[Pixel coordinate grounding data]
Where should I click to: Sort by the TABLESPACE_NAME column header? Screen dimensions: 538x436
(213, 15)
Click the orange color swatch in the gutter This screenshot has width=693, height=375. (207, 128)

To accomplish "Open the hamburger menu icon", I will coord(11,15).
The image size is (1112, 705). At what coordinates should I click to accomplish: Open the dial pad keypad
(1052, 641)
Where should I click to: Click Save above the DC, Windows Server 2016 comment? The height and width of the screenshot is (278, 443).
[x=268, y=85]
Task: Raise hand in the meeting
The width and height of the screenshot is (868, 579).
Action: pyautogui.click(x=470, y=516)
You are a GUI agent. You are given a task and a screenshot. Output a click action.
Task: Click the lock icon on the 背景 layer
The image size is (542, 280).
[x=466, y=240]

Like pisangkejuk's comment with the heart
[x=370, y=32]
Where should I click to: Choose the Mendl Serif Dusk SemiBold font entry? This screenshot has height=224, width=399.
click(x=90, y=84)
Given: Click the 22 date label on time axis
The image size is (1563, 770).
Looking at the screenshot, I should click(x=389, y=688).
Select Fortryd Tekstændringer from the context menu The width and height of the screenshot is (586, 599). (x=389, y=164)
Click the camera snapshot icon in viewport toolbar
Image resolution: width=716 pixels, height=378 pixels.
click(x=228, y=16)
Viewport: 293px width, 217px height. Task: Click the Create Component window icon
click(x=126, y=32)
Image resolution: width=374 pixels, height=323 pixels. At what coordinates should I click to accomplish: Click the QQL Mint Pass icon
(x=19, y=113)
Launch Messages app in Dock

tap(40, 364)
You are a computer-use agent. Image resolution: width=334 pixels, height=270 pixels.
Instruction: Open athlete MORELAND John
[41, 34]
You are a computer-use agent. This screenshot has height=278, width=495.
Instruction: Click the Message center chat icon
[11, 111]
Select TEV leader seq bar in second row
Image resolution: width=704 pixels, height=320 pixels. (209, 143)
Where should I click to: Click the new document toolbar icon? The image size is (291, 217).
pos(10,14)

AIM OF THE EXERCISE:
The lines above need to be restated word for word, all of them.

ANSWER SECTION:
Where should I click to: Sort by the TABLESPACE_NAME column header? Screen dimensions: 538x436
(213, 15)
Click the orange color swatch in the gutter This screenshot has width=693, height=375. (207, 128)

To accomplish "Open the hamburger menu icon", I will coord(11,15).
The image size is (1112, 705). At what coordinates should I click to accomplish: Open the dial pad keypad
(1052, 641)
Where should I click to: Click Save above the DC, Windows Server 2016 comment? The height and width of the screenshot is (278, 443).
[x=268, y=85]
Task: Raise hand in the meeting
The width and height of the screenshot is (868, 579).
Action: pyautogui.click(x=470, y=516)
You are a GUI agent. You are given a task and a screenshot. Output a click action.
Task: Click the lock icon on the 背景 layer
The image size is (542, 280).
[x=466, y=240]

Like pisangkejuk's comment with the heart
[x=370, y=32]
Where should I click to: Choose the Mendl Serif Dusk SemiBold font entry? This screenshot has height=224, width=399.
click(x=90, y=84)
Given: Click the 22 date label on time axis
The image size is (1563, 770).
Looking at the screenshot, I should click(x=389, y=688).
Select Fortryd Tekstændringer from the context menu The width and height of the screenshot is (586, 599). (x=389, y=164)
Click the camera snapshot icon in viewport toolbar
Image resolution: width=716 pixels, height=378 pixels.
click(x=228, y=16)
Viewport: 293px width, 217px height. Task: Click the Create Component window icon
click(x=126, y=32)
Image resolution: width=374 pixels, height=323 pixels. At what coordinates should I click to accomplish: Click the QQL Mint Pass icon
(x=19, y=113)
Launch Messages app in Dock

tap(40, 364)
You are a computer-use agent. Image resolution: width=334 pixels, height=270 pixels.
Instruction: Open athlete MORELAND John
[41, 34]
You are a computer-use agent. This screenshot has height=278, width=495.
Instruction: Click the Message center chat icon
[11, 111]
Select TEV leader seq bar in second row
Image resolution: width=704 pixels, height=320 pixels. (209, 143)
Where should I click to: Click the new document toolbar icon? The image size is (291, 217).
pos(10,14)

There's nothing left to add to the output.